Name: Prunus spinosa
Blackthorn is a thorny shrub of hedgerows and woodland edges. It bursts into life in March and April when masses of white flowers appear. During the autumn and winter, deep purple fruits (known as ‘sloes’) ripen on its branches. Blackthorn is an important species for all kinds of wildlife, but is especially vital for the rare Black Hairstreak butterfly who lays its eggs in Blackthorn hedges. Here, they overwinter and the caterpillars emerge in spring ready to feed on the Blackthorn. Widespread in Britain southwards of Sutherland and Caithness and reaching altitudes of up to 415m in Yorkshire.
Elsewhere, this shrub is found in Europe with the exceptions of the far north and north-east, and extends as far east as Iran. It also occurs in south-western Siberia. Blackthorn is related to the plums.
With a shrub height of 1-4m, its typical habitats include hedgerows, woodlands, scrub, cliff slopes and screes. On shingle beaches a prostrate form of blackthorn may occur. This shrub can tolerate a wide range of soil types. It doesn’t like heavy shade, but will provide protection for smaller plants growing underneath, and withstands strong winds. As it doesn’t mind wet either it is a good plant for coastal areas. Will thrive on quite poor soil but doesn’t like chalk. Blackthorn sends up many suckers which can be controlled by mowing, unless you particularly want a dense thicket.

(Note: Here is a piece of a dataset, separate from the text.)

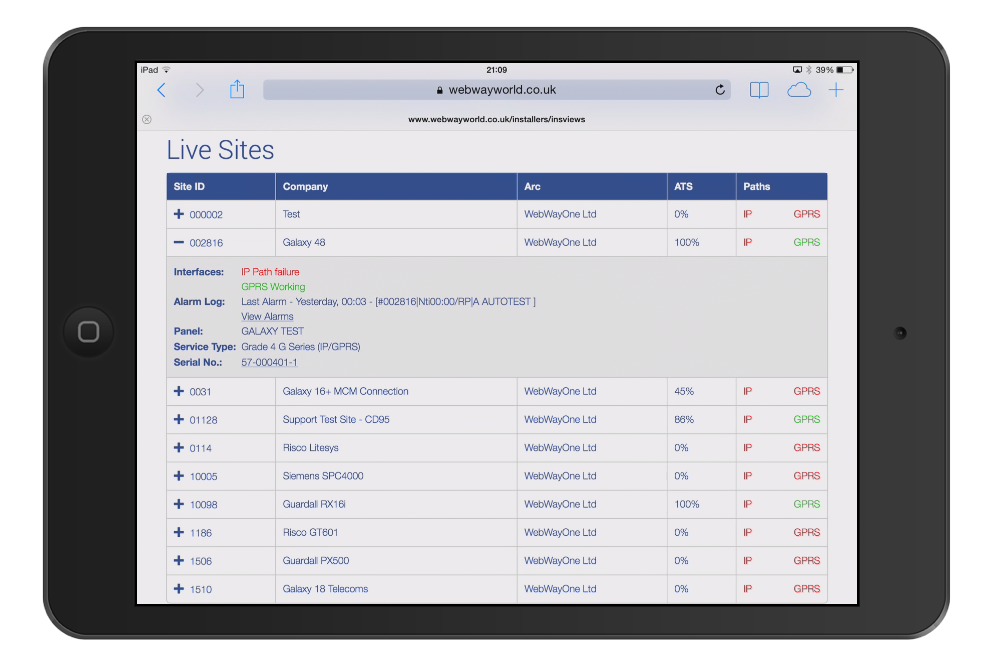Expand site 1510 Galaxy 18 Telecoms
The image size is (994, 670).
[x=179, y=589]
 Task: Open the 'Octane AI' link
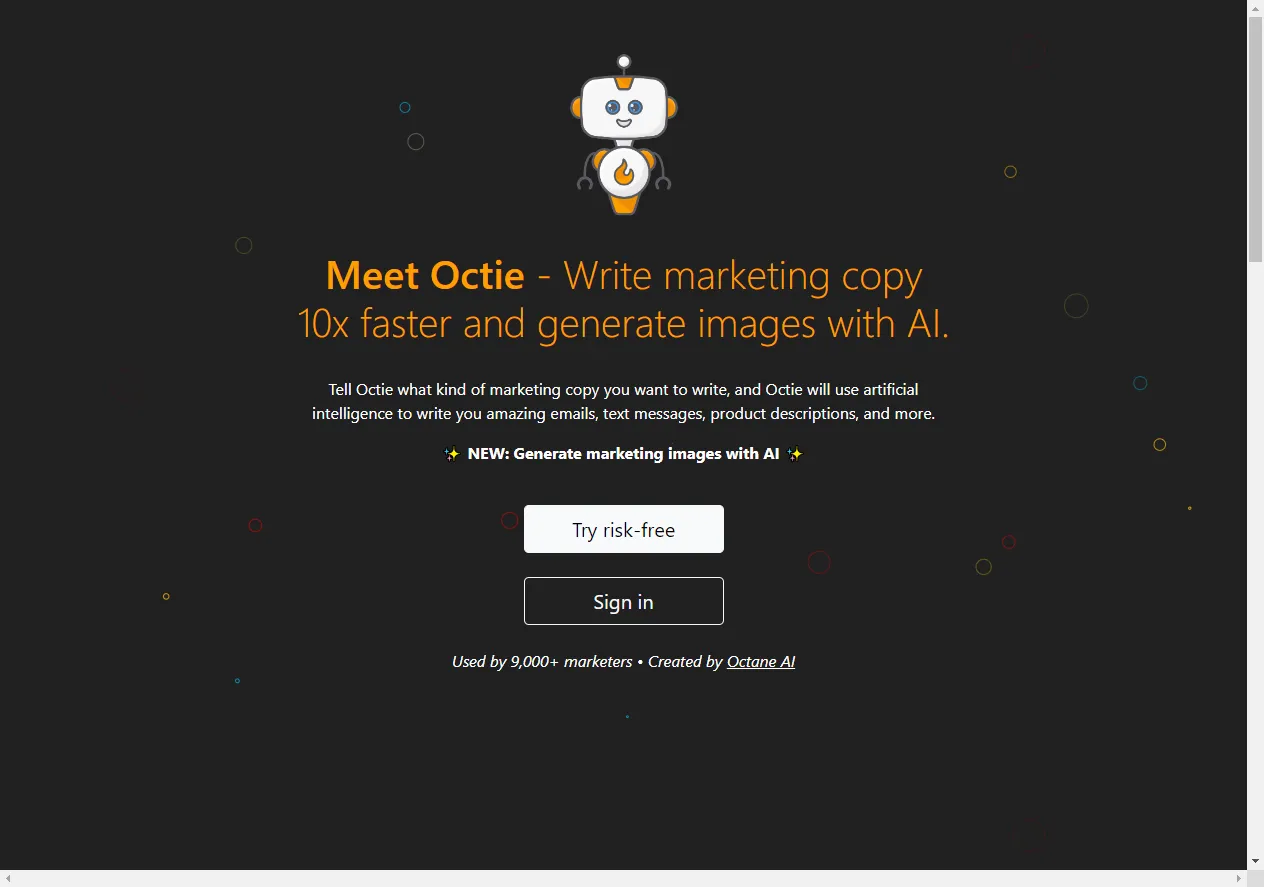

Blackthorn Prunus spinosa is a common shrub in Great Britain (often called a sloe tree), found in most hedgerows, often near Hawthorn, which it superficially resembles. Blackthorn almost always bears its small white flowers before the leaves appear (see above). But, it’s the fierce thorns which make it famous. These thorns are exceptionally large and sharp with a brittle tip, which inevitably snaps off should they pierce your skin. This then turns septic and can be quite sore. I used to work with Blackthorn quite a lot, so have many scars to prove it; in fact about two years ago I almost lost my eye to one of these thorns whilst passing through a thicket.
BERRIES – the berries are known as ‘sloes’ and these are very popular for making ‘sloe gin’, a potent alcoholic drink which if made with lots of sugar is more like a liqueur. I eat them straight from the bush after the first frosts of the year, but most will find them too sour to pallet.
The small pretty flowers are best eaten raw, or crystallised for cake decorations
Sloe and Apple Jelly
Stew equal quantites of ripe sloes and green apples (skins and cores included) until soft, barely covering the fruit in the stew-pan with water. Strain through a jelly-bag.
To each pint of juice add 1lb of sugar. Bring to the boil and boil until a little sets when tested. This jelly has a piquant flavour quite its own and is delicious with mutton, hare or rabbit
Sloe and apple cheese
Make exactly as previous recipe, but put fruit through a sieve when cooked instead of through a jelly-bag. Add 14 oz of sugar to each pint of pulp.
3lb sloes (very ripe)
Cover sloes and apples with water. Bring to boil and boil until fruit is soft. Strain. To every pint of liquid add 1 1/2 lbs sugar. Bring to boil. Boil gently until a trial sample skins over. Be careful not to boil too long, as the extra sugar may make the jelly sugary.